For the entries that follow, retype exactly the lines from the one containing "Open chart settings via the gear icon" to the one containing "The width and height of the screenshot is (548, 362).", inclusive, and only those. Images stay out of the copy.

*** Records provided ***

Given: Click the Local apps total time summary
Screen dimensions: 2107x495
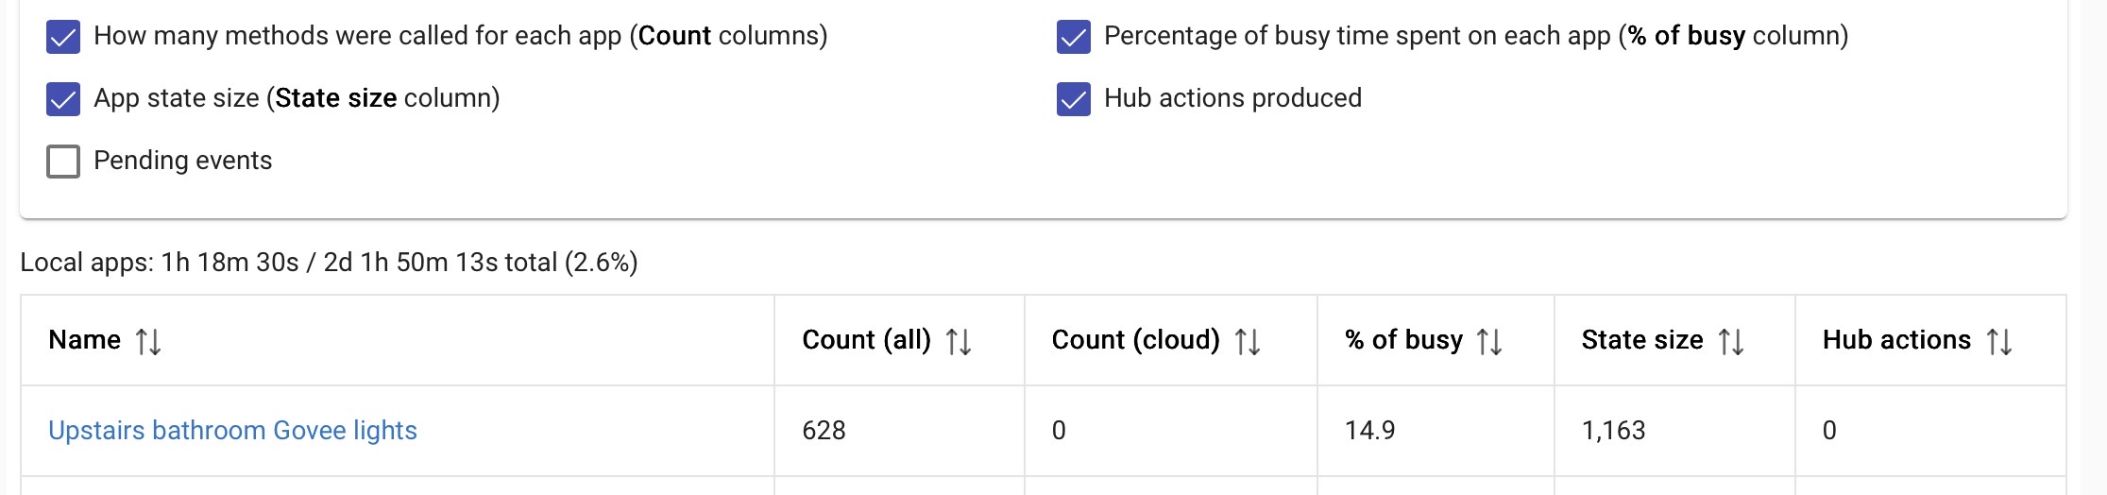Looking at the screenshot, I should pyautogui.click(x=329, y=263).
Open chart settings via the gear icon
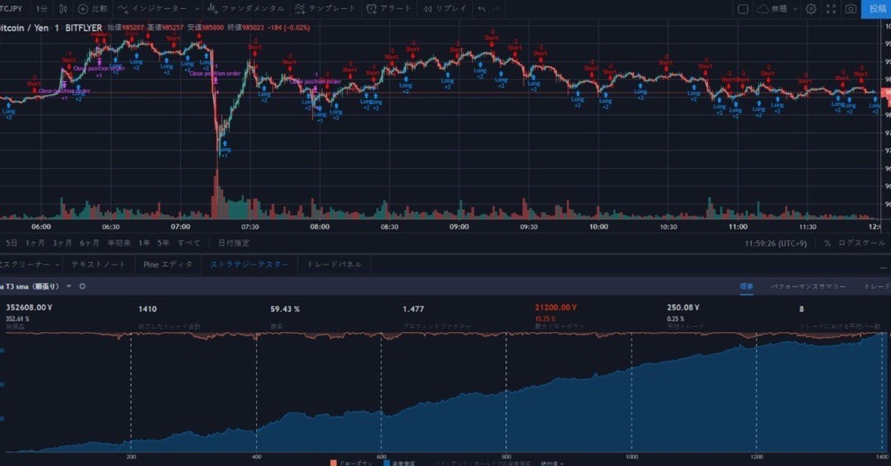 (810, 9)
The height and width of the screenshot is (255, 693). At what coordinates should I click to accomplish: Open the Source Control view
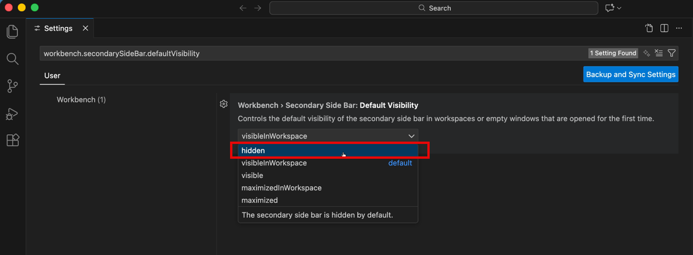pyautogui.click(x=12, y=86)
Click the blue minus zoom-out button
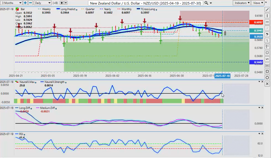The width and height of the screenshot is (271, 158). click(x=30, y=3)
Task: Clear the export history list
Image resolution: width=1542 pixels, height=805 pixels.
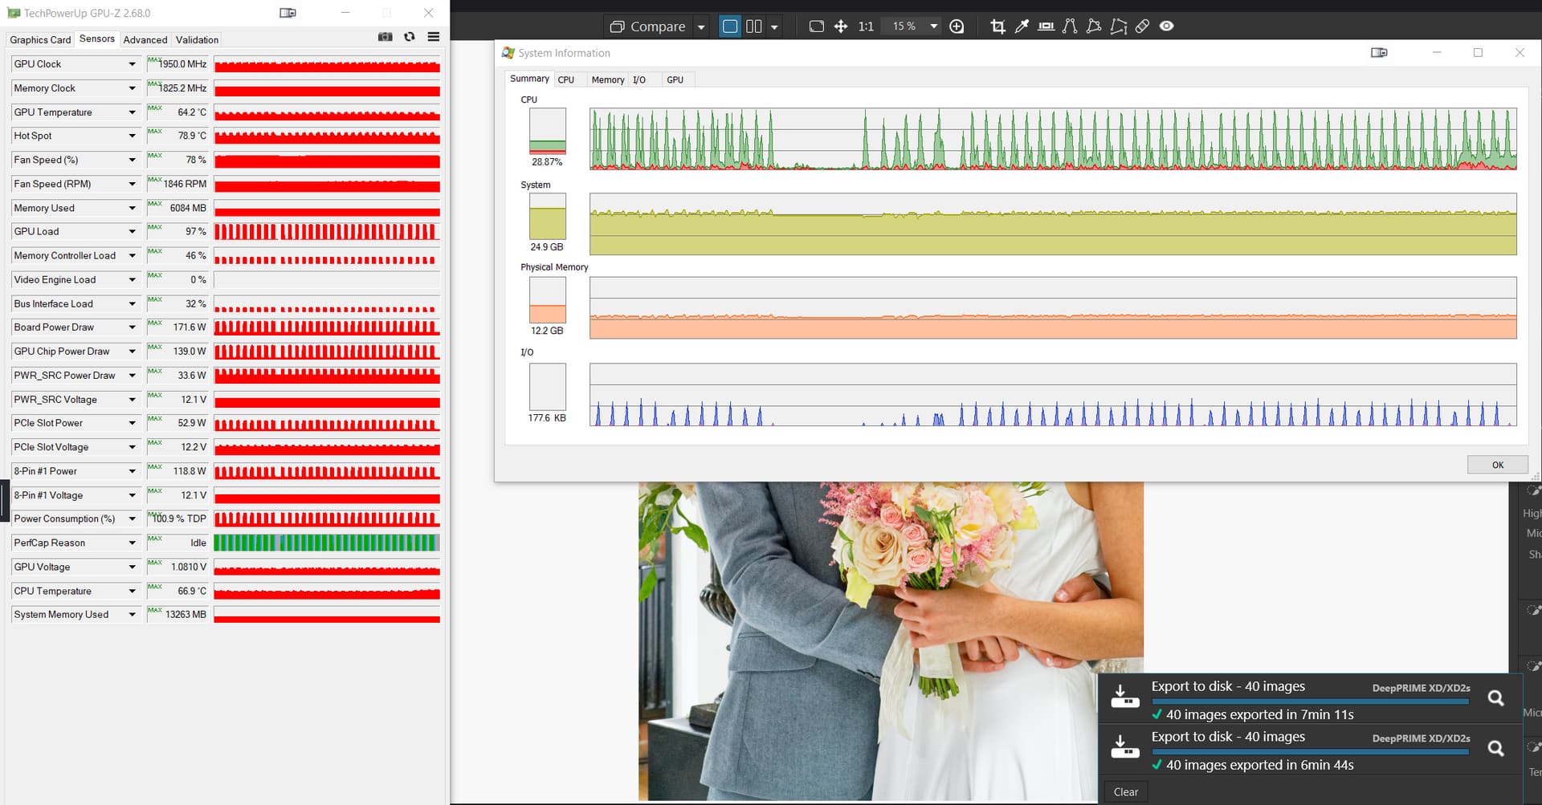Action: tap(1125, 792)
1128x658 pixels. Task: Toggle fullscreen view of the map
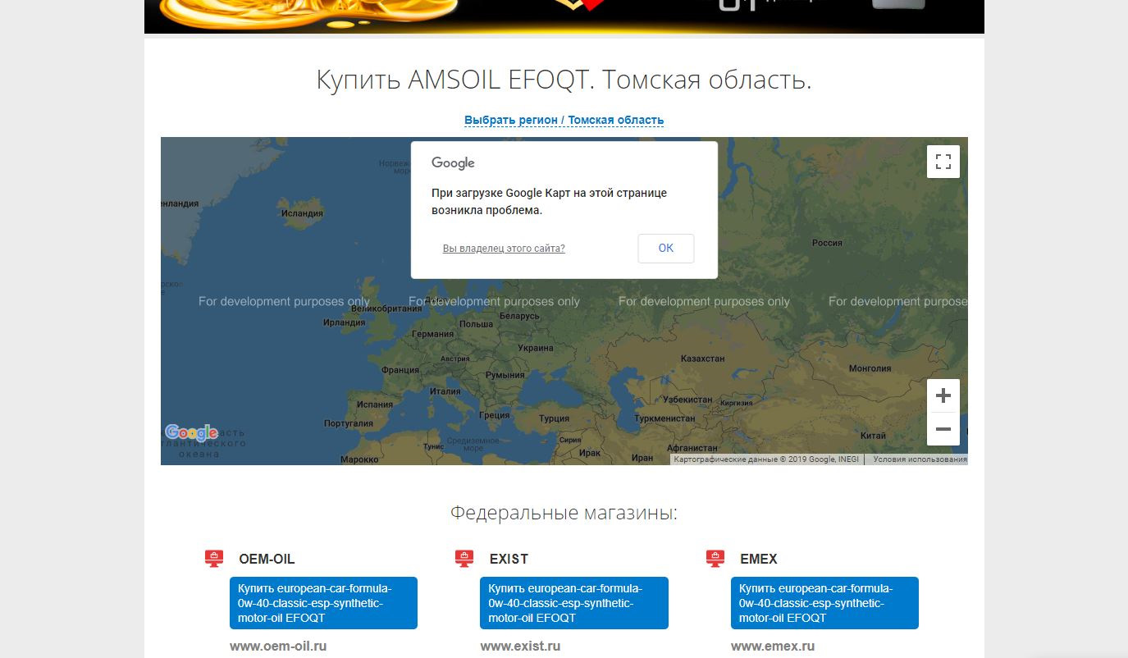tap(943, 162)
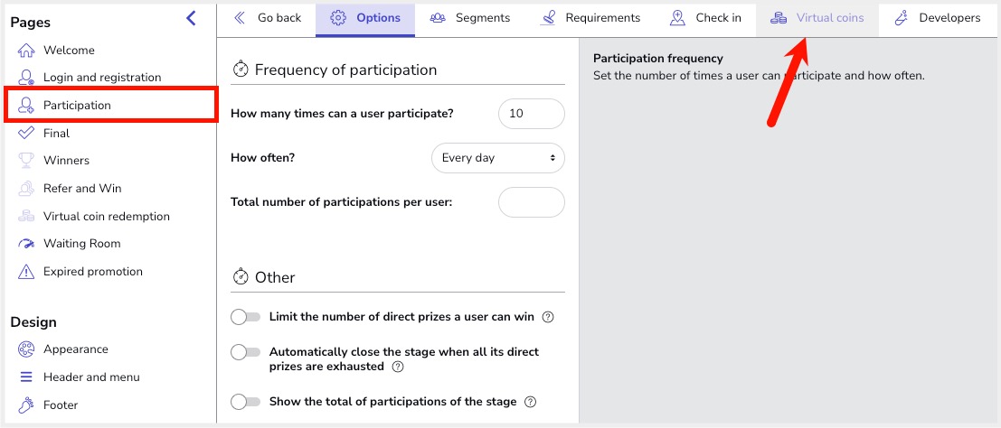Image resolution: width=1001 pixels, height=428 pixels.
Task: Click the Welcome page home icon
Action: pyautogui.click(x=26, y=51)
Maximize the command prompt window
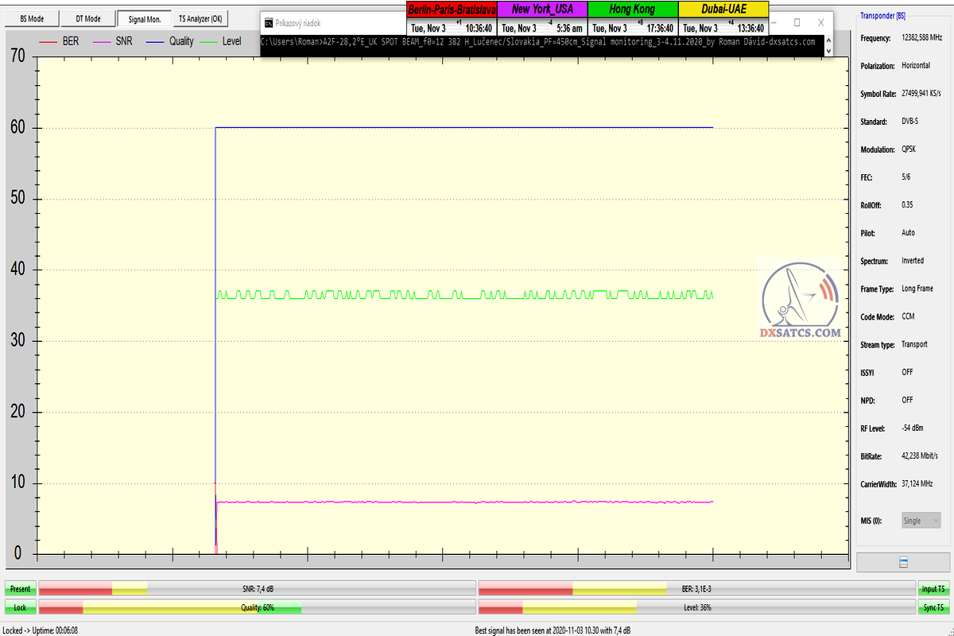Viewport: 954px width, 636px height. tap(797, 23)
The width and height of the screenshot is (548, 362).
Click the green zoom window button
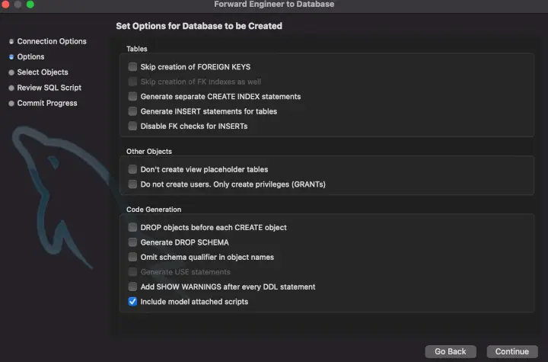coord(30,5)
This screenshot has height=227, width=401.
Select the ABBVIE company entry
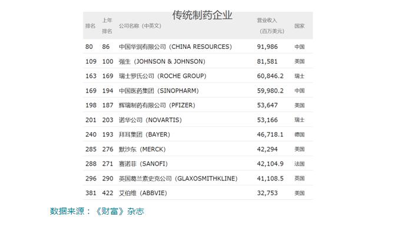[x=143, y=193]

*** End of Records provided ***

:: Reply ::
Open chart settings via the gear icon
 (810, 9)
The height and width of the screenshot is (255, 693). At what coordinates should I click to accomplish: Open the Source Control view
pyautogui.click(x=12, y=86)
Click the blue minus zoom-out button
The width and height of the screenshot is (271, 158). click(x=30, y=3)
Task: Clear the export history list
Image resolution: width=1542 pixels, height=805 pixels.
Action: tap(1125, 792)
1128x658 pixels. Task: Toggle fullscreen view of the map
tap(943, 162)
Image resolution: width=1001 pixels, height=428 pixels.
Task: Click the Welcome page home icon
Action: pyautogui.click(x=26, y=51)
Maximize the command prompt window
Viewport: 954px width, 636px height. tap(797, 23)
The width and height of the screenshot is (548, 362).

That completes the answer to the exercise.